**WHAT IS REQUIRED:** Please copy the entries below word for word, leaving out the pictures.

Entries from a dataset:

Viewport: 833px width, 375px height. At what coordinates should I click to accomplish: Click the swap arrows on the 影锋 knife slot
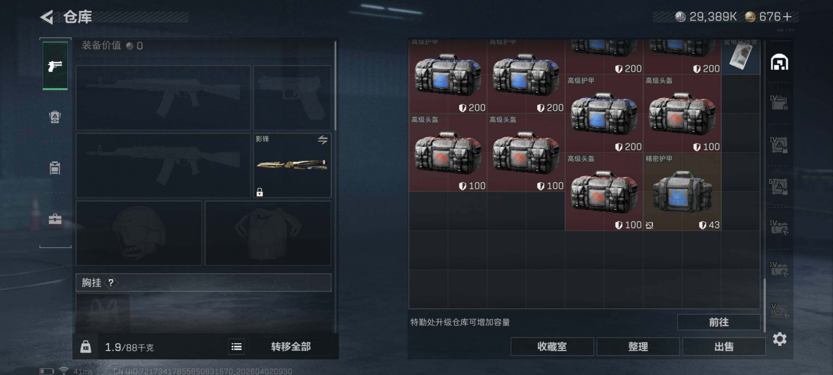click(x=323, y=140)
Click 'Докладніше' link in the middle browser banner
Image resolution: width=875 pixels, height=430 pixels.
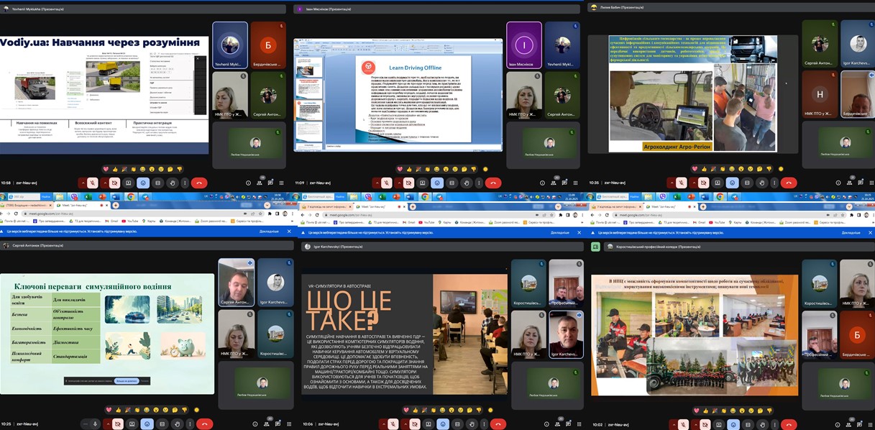pos(560,232)
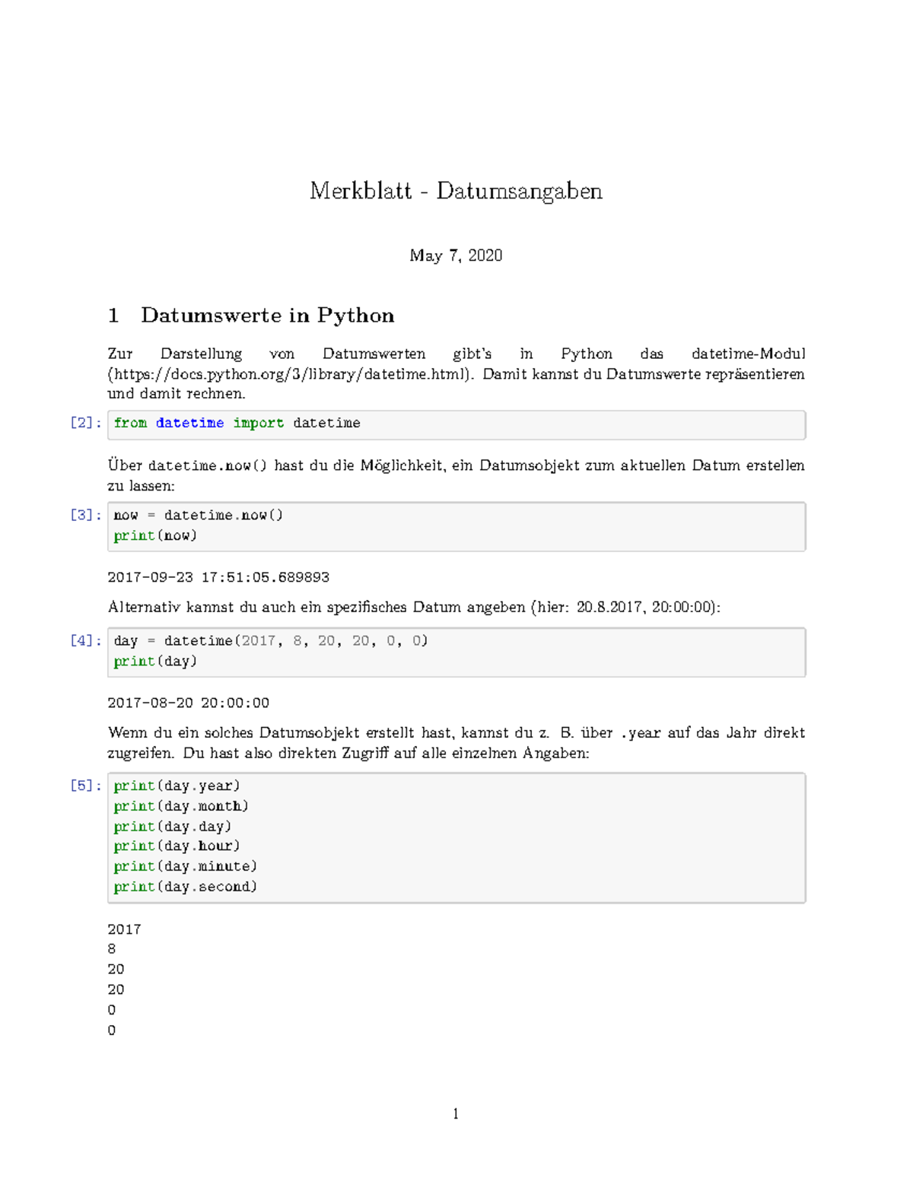The image size is (913, 1181).
Task: Click the datetime(2017, 8, 20, 20, 0, 0) line
Action: pos(272,640)
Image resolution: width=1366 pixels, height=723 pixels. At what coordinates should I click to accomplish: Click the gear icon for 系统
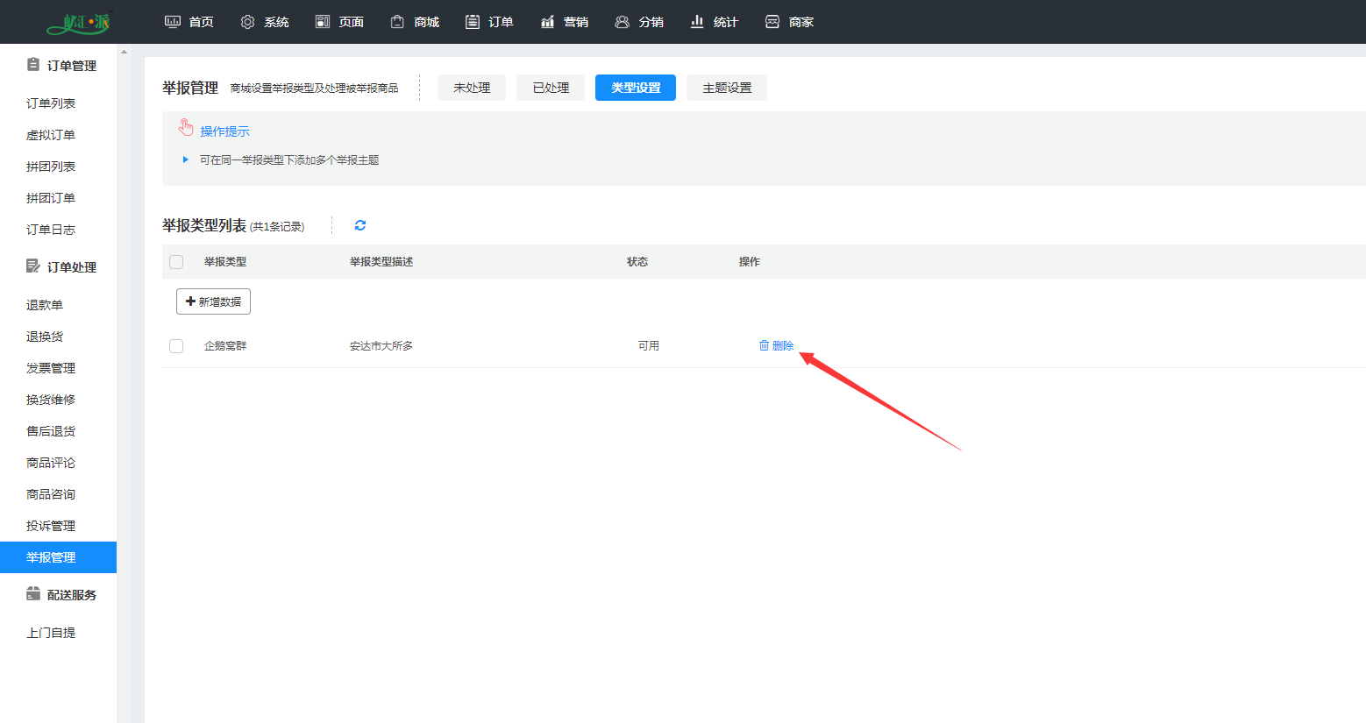click(x=247, y=22)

**REPLY:**
Viewport: 833px width, 375px height. At what coordinates should I click to accomplish: Click the swap arrows on the 影锋 knife slot
click(x=323, y=140)
Click 'Докладніше' link in the middle browser banner
Image resolution: width=875 pixels, height=430 pixels.
pos(560,232)
The image size is (913, 1181).
Task: Click the datetime(2017, 8, 20, 20, 0, 0) line
Action: pos(272,640)
Image resolution: width=1366 pixels, height=723 pixels. At what coordinates should I click to accomplish: Click the gear icon for 系统
click(x=247, y=22)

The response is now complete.